Example 1: A Unique Engineering Challenge
ISIS, a world-class spallation neutron source based at the CCLRC Rutherford Appleton Laboratory, Oxfordshire, UK commissioned a series of highly specialized metallized ceramic components from Morgan Advanced Ceramics as part of a major expansion project to build a Second Target Station (TS-2).
The components are a fundamental part of instrumentation, monitoring the intensity of the extracted proton beam (EPB). Ceramic vacuum tubes used in the first target station were sealed with Indium wire, but experience proved that these became unreliable if disturbed. Metallized ceramic offered a solution that provides a 100% reliable vacuum seal within the very tight tolerances of the design
There were two key challenges: first, to come up with a design and a manufacturing process that would produce a robust, high integrity vacuum seal (leak rate 10-8mbar l/s) across a large component (200 mm diameter); second, to solve the problem of the differences in thermal coefficient between the alumina ceramics of the tube and its mild steel flanges. A very tight specification was set for the physical dimensions and cleanliness of the components because of the nature of the project.

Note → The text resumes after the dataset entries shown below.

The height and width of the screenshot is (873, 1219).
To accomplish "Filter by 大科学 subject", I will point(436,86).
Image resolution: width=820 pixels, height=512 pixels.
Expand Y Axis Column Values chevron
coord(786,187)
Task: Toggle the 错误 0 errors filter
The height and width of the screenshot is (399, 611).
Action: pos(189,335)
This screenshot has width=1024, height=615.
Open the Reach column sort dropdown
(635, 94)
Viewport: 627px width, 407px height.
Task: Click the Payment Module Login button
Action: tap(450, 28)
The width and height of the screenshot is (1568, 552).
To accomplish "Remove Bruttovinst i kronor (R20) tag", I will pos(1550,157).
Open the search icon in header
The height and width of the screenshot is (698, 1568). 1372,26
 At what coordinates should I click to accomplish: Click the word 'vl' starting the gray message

The ISIS assembly is 158 mm long with two nickel-plated mild steel flanges 240 mm in diameter, insulated from each other by a preformed diamond ground alumina ceramic insulator. To ensure hermetic integrity of the assembly, the ceramic is brazed in a hydrogen/nitrogen furnace at 850°C to two flanges made of nickel iron cobalt steel, chosen because it provides the best thermal expansion match to the ceramic. This process is achieved by applying a moly-manganese coating, which is sintered at 1,400°C, then electroplating a layer of nickel. The ceramic/metal-brazed subassembly is then welded to the mild steel flanges with a stainless steel interface and machined to the final dimensions.
The order from ISIS was for 13 components, supplied by the end of 2006. As is usually the case with this sort of project, neither time nor budget was available to produce a prototype to refine the process, so the experience and expertise of the specialist team were relied on to get it right first time. Problems were solved as they arose and all the components were delivered.
Example 2: Precision and Consistency
For another customer, Morgan Advanced Ceramics manufacturers metallized ceramic components forvacuum electronic devices used in continuous wave and pulsed radar systems, such as those for fighter aircraft.
Here the challenge is to push the performance envelope of the materials to meet the industry’s demand for higher frequencies. This means smaller components with the same physical properties as their larger cousins, and calls for very high precision engineering and close quality control to ensure consistency throughout production.
For example, the smallest part made in this way is a cylinder with an internal diameter of just 0.2 in. The internal surface is metallized to a very tight thickness tolerance, within 0.007-0.0012 in. The metallization process used is based on molybdenum-manganese (MoMn) refractory ink systems developed in-house by Morgan Advanced Ceramics and is matched to specific high purity alumina ceramic bodies to ensure consistent high strength bonds. The glass phases in the MoMn metallization bond with the glass phases in the ceramic to form the bond. The metallized surface receives a secondary coating of nickel to seal and improve wettability for later brazing.
Conclusion
Advanced ceramics are meeting the needs for higher performance critical components in a wide variety of applications. Through a detailed understanding of ceramic-metal bonding techniques, such as the metallization process, designers and manufacturers are better able to devise these key components.